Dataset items
◆ ◆ ◆ ◆

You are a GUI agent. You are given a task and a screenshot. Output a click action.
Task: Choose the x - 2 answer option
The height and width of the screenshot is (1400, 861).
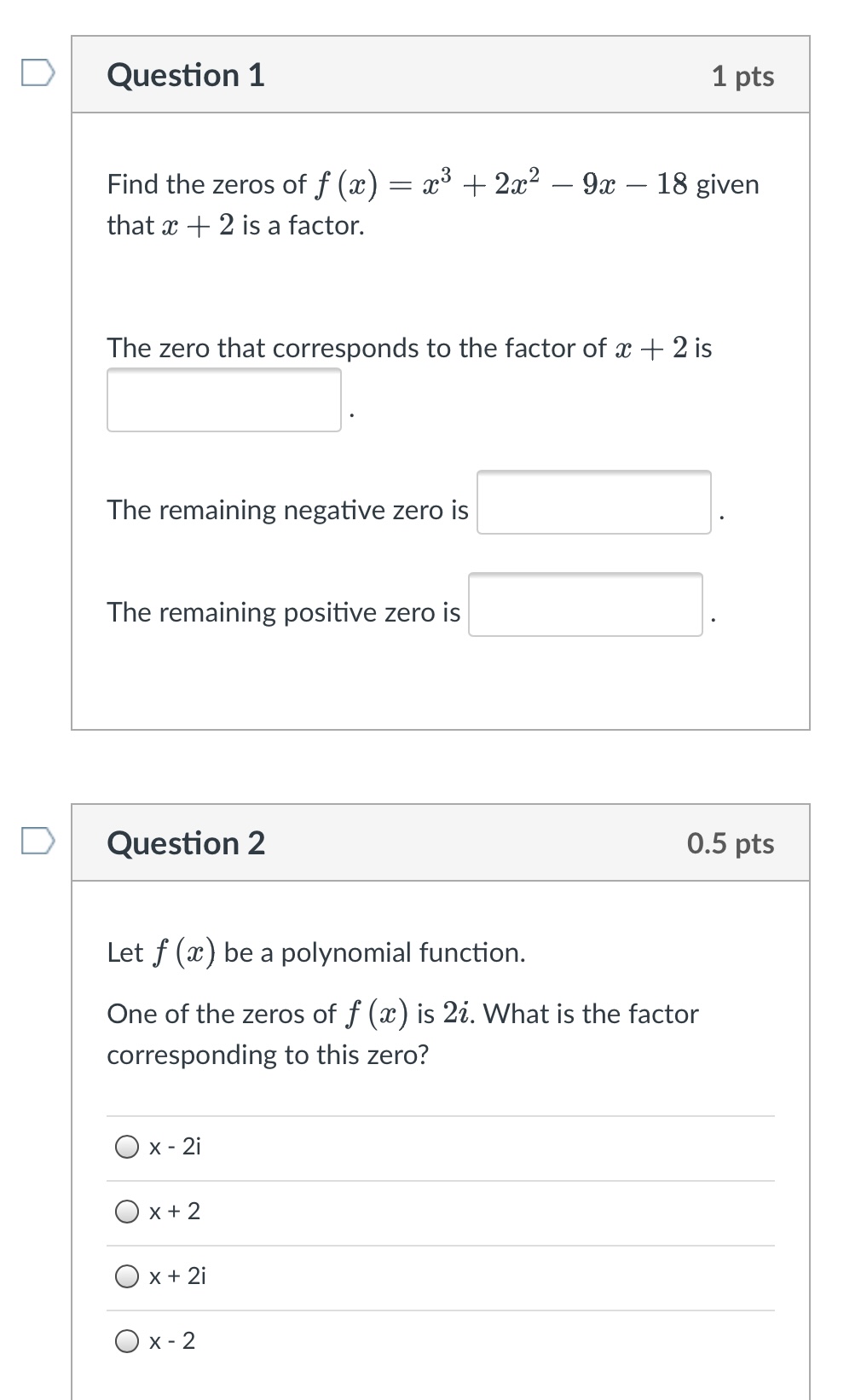pyautogui.click(x=128, y=1340)
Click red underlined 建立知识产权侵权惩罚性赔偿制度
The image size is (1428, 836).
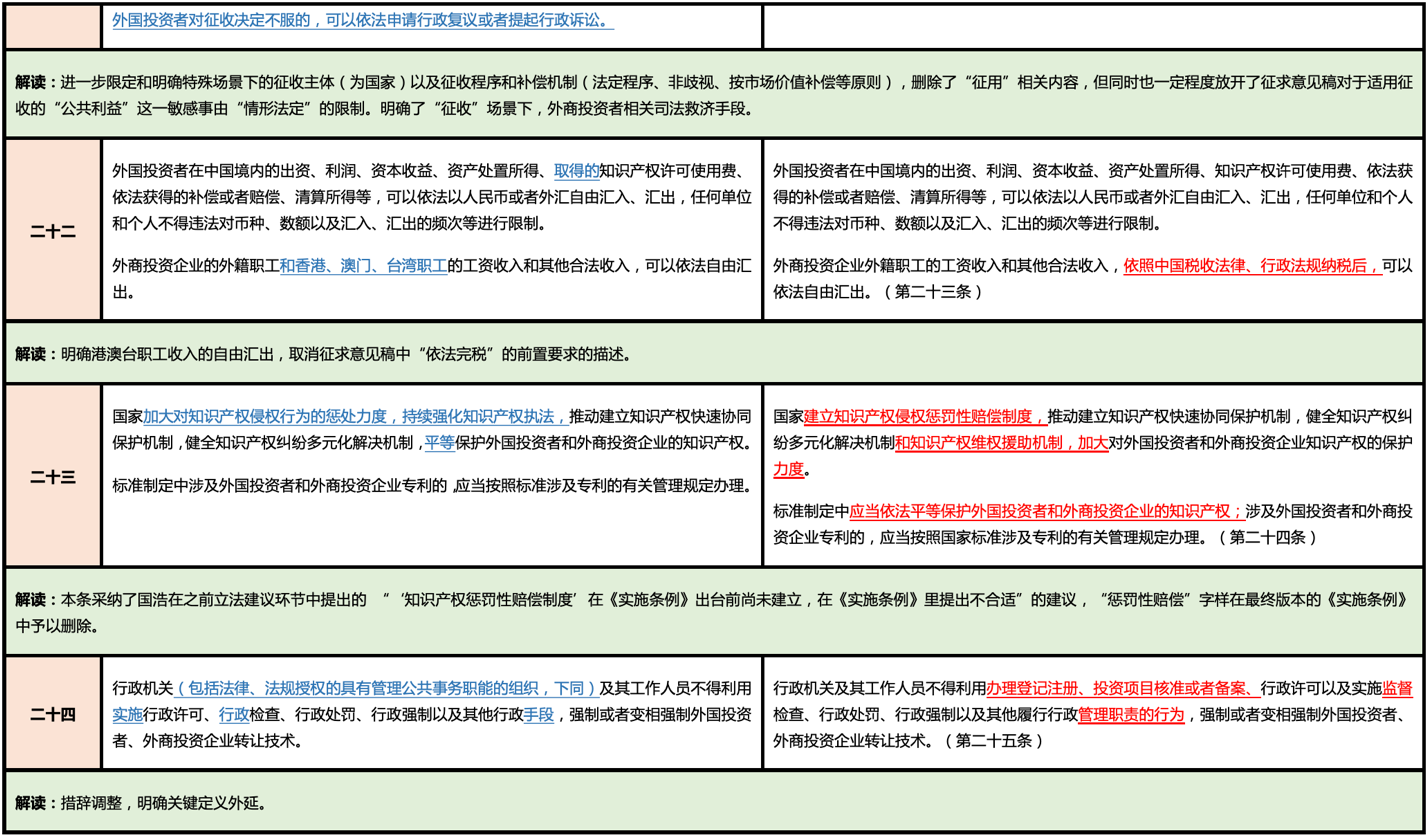coord(925,417)

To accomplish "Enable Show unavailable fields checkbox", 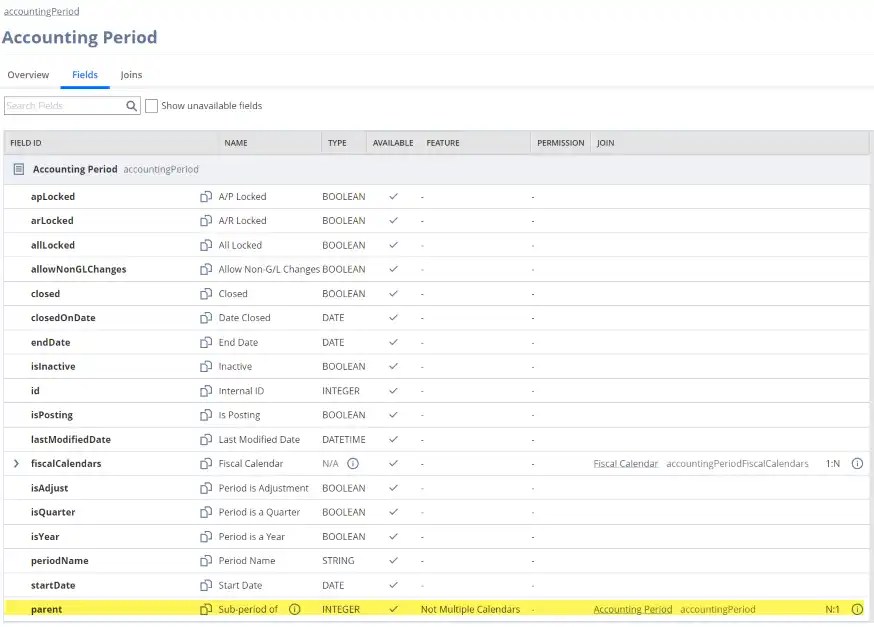I will (152, 106).
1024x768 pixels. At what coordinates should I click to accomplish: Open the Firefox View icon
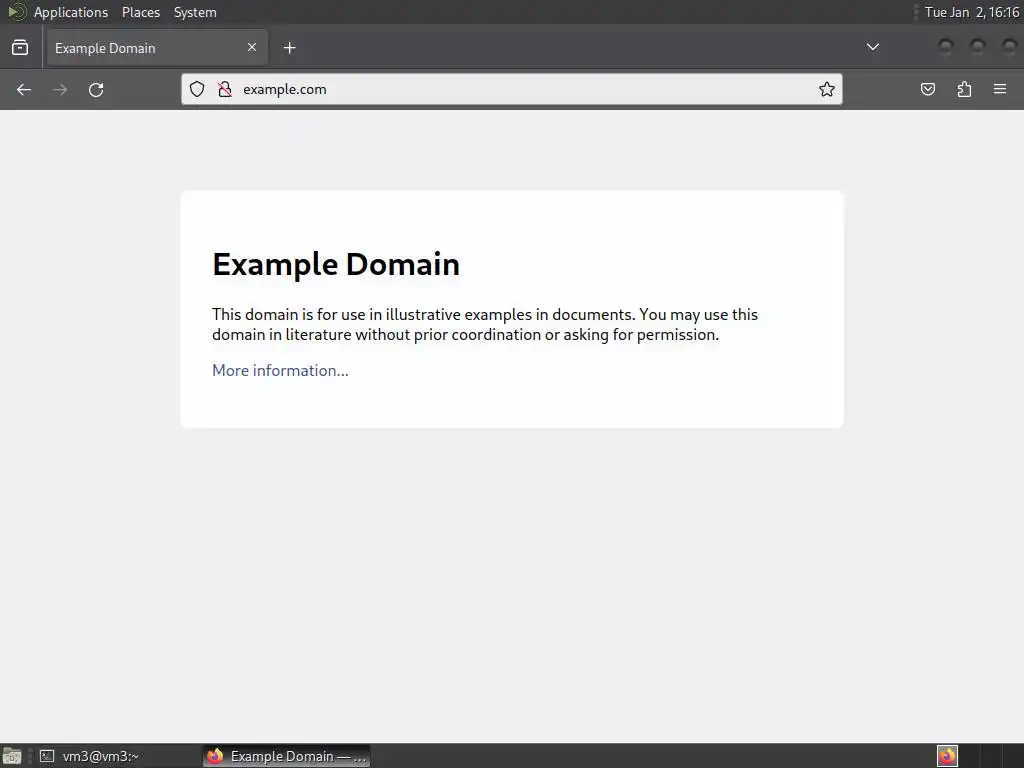[20, 47]
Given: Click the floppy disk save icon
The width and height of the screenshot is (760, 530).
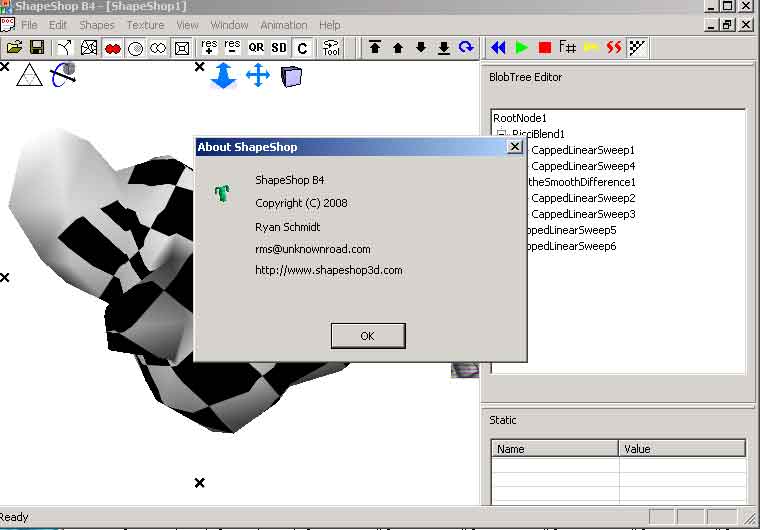Looking at the screenshot, I should (x=36, y=47).
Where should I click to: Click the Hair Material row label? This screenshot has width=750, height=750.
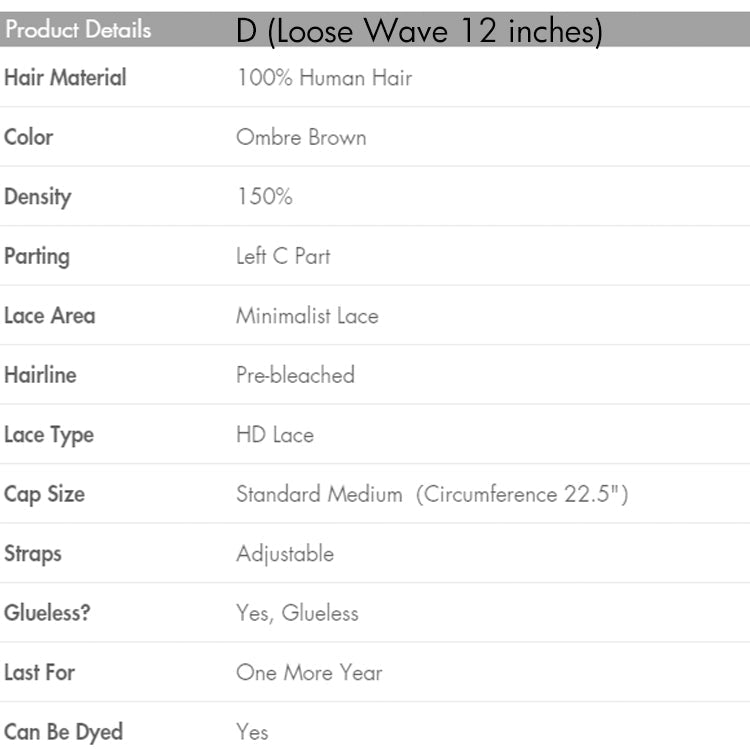coord(65,77)
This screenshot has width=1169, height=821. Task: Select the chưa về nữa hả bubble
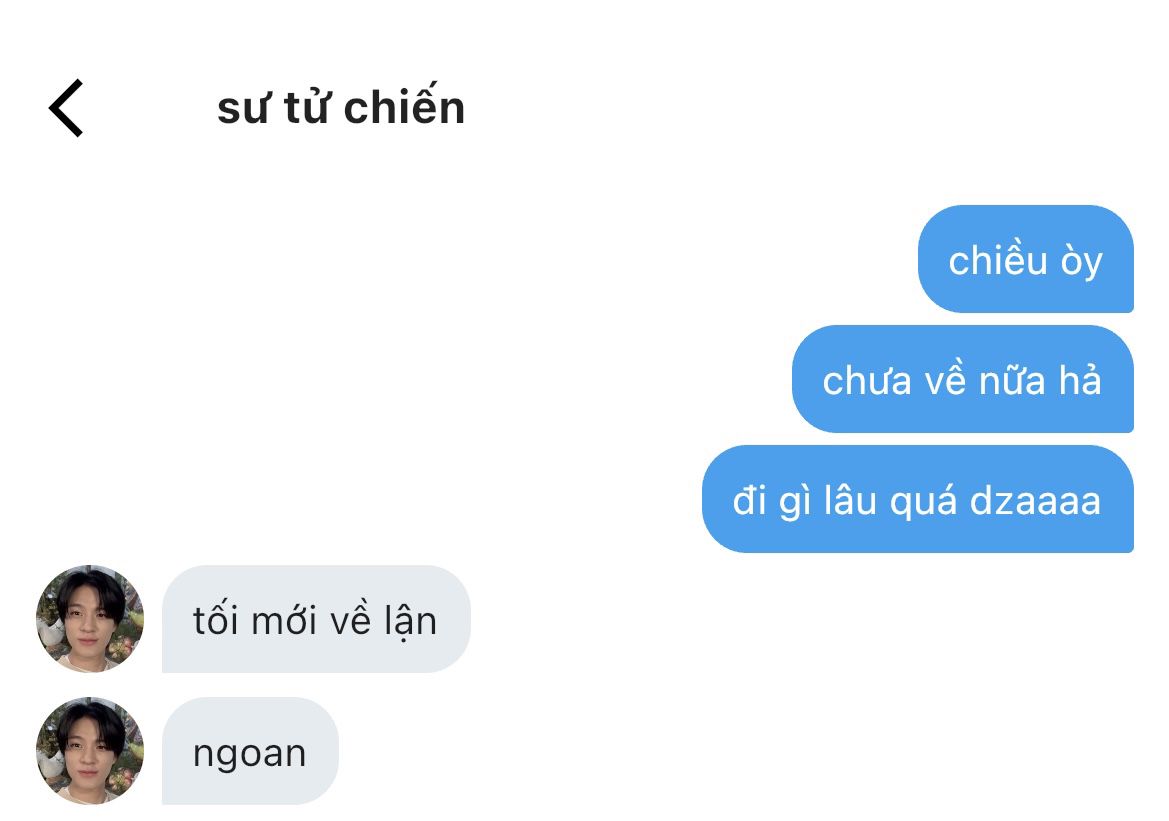coord(962,379)
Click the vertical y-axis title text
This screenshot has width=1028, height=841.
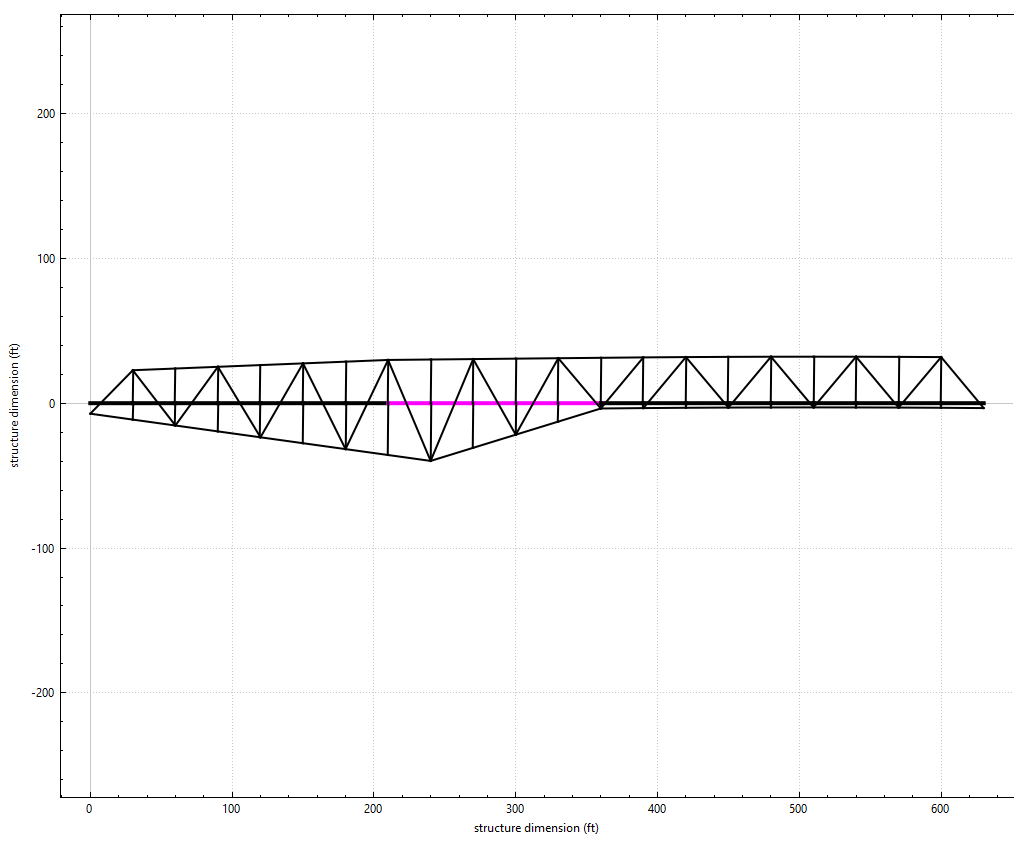(x=14, y=403)
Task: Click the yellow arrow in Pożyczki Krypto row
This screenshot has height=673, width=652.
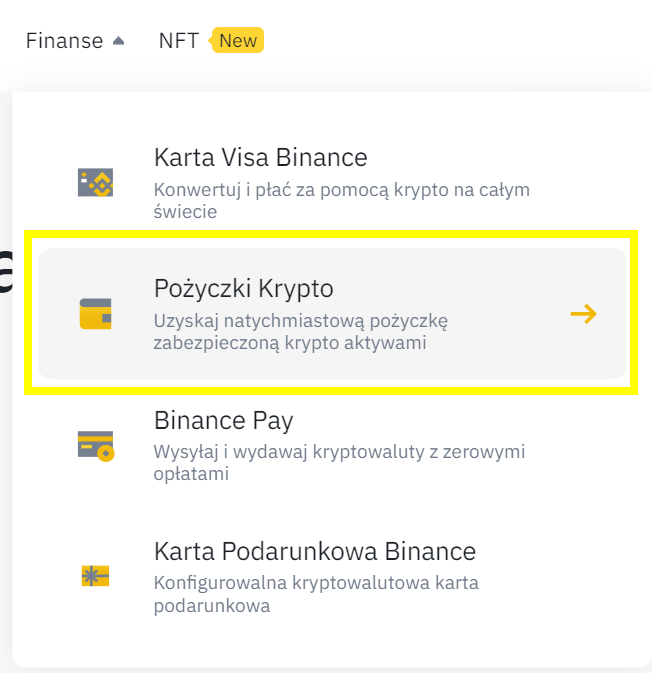Action: coord(584,314)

◆ ◆ ◆ ◆

What needs to be done »
Output exactly the lines from the line containing "Task: Click the" through the last line of the records, both included, and leave out every picture.

Output below »
Task: Click the yellow arrow in Pożyczki Krypto row
This screenshot has height=673, width=652.
Action: coord(584,314)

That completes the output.